Task description: All lines in the material containing the word "agent" need to be copied.

────────

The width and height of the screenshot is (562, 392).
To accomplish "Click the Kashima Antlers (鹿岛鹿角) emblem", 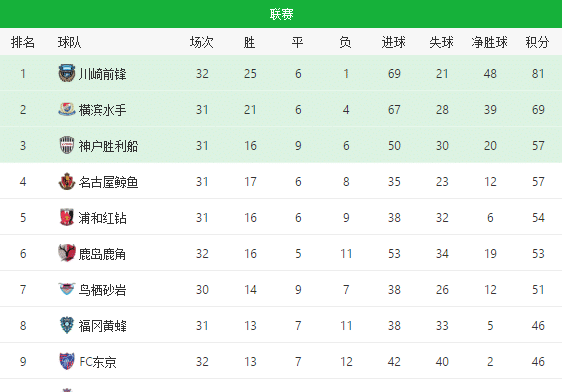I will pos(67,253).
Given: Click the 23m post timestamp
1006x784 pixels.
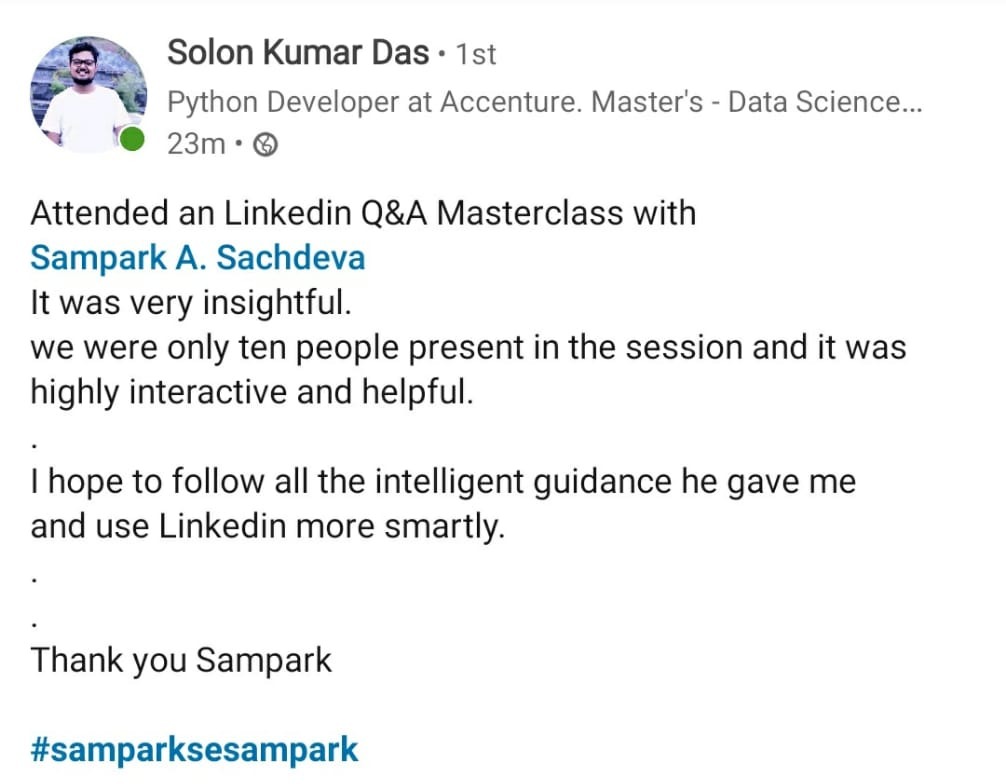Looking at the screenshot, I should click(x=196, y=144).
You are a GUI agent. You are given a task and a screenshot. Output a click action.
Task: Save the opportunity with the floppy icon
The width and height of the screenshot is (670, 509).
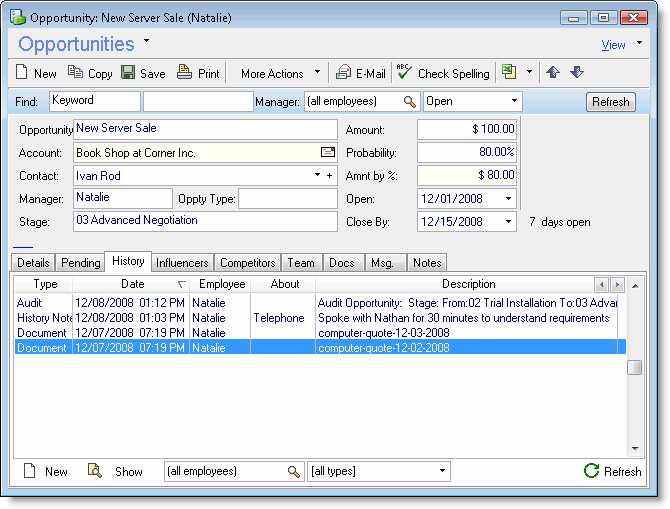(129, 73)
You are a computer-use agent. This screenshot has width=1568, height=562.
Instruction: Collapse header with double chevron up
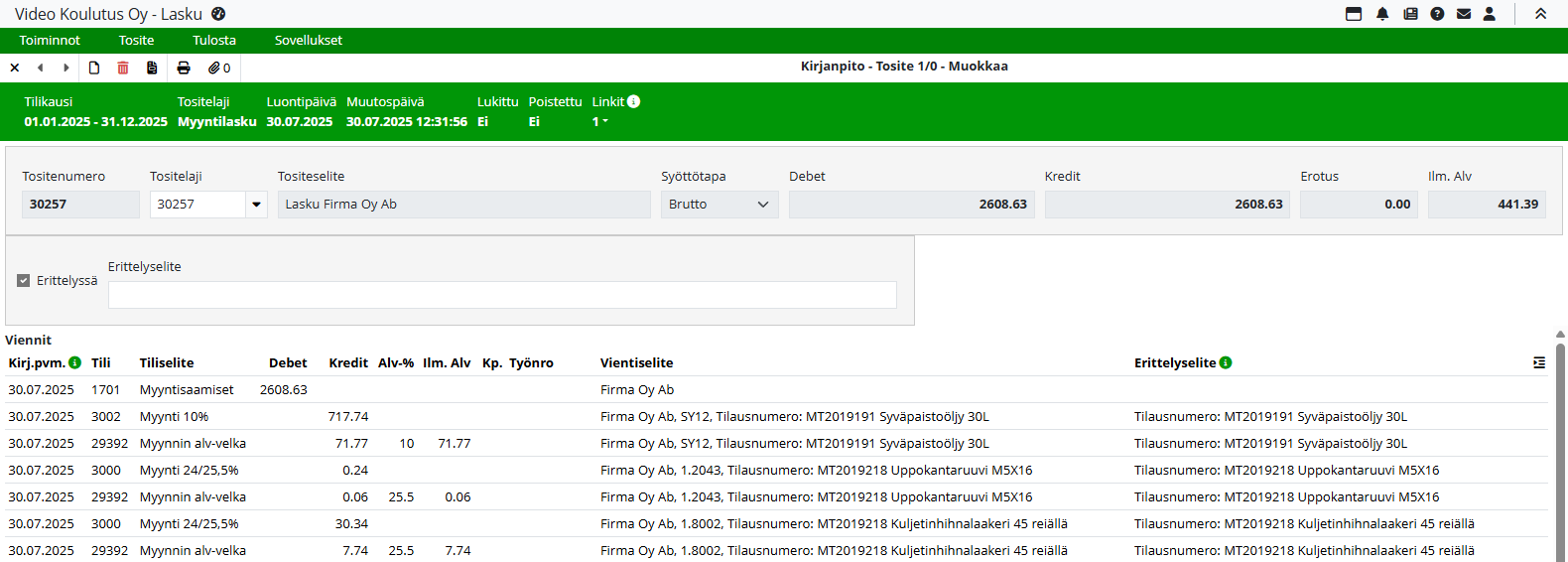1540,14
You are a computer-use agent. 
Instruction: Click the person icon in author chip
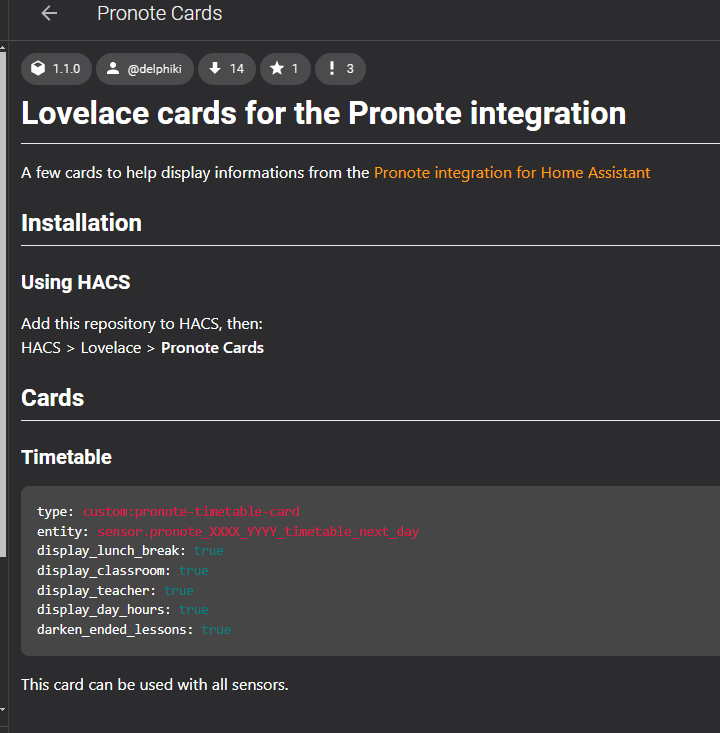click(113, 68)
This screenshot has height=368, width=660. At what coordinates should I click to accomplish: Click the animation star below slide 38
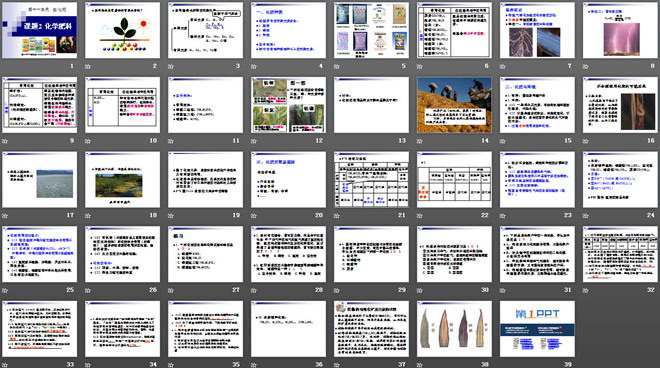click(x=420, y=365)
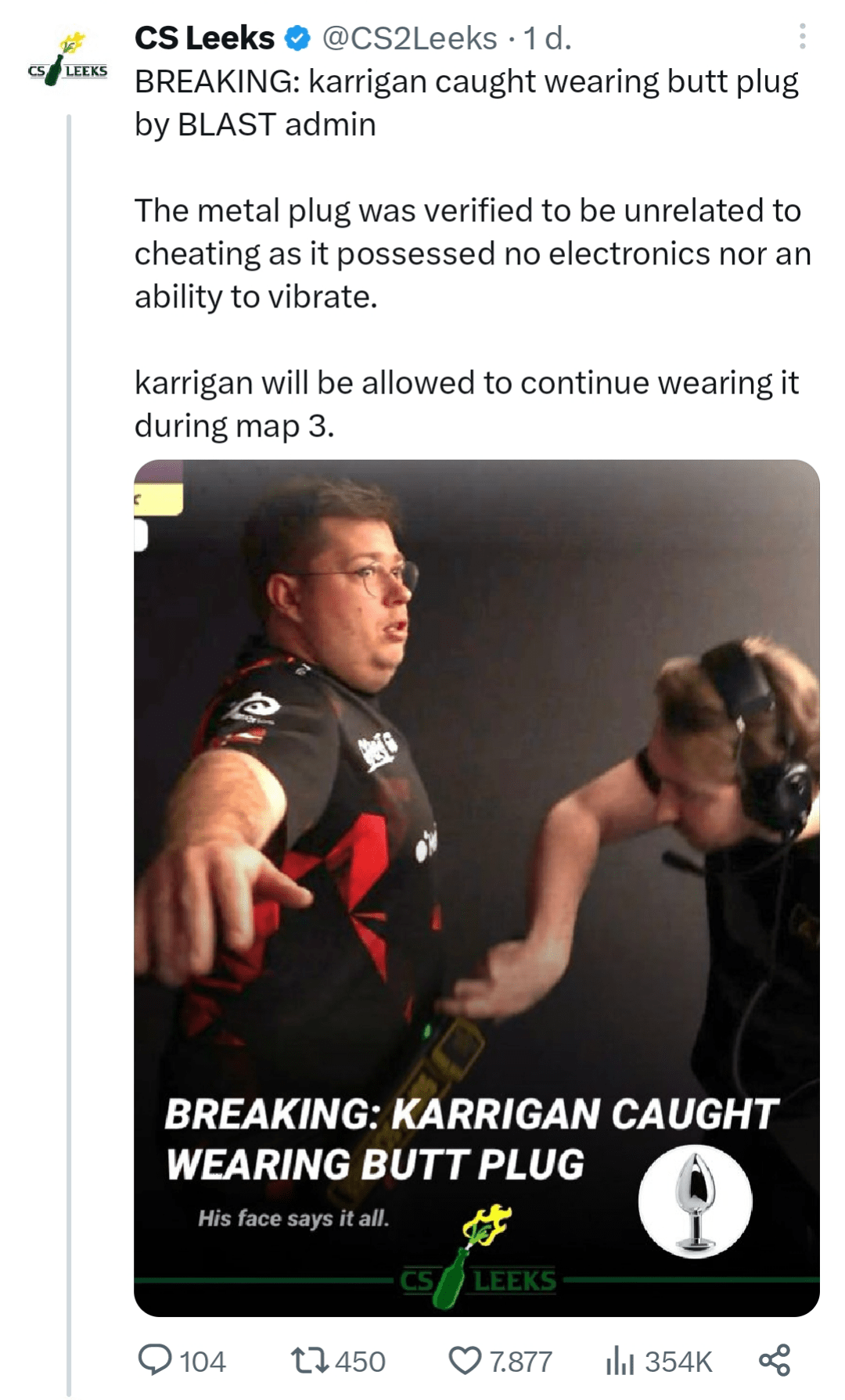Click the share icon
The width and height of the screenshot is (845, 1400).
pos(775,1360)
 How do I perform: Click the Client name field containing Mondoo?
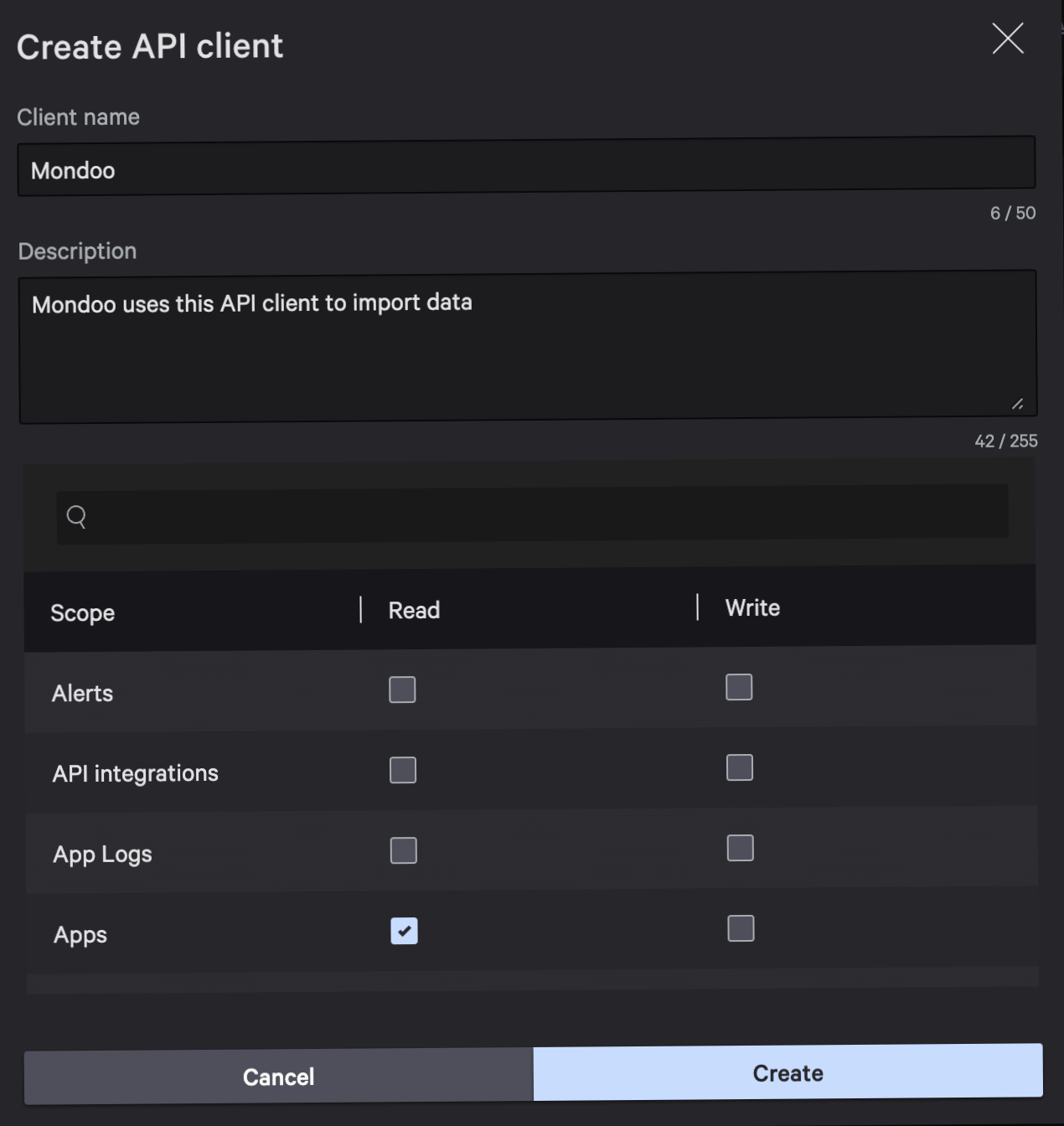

────────

Solution below:
You are a GUI agent. You are given a task and a screenshot. Output a click action.
You are a computer-use agent. This screenshot has width=1568, height=562.
You are a computer-use agent. 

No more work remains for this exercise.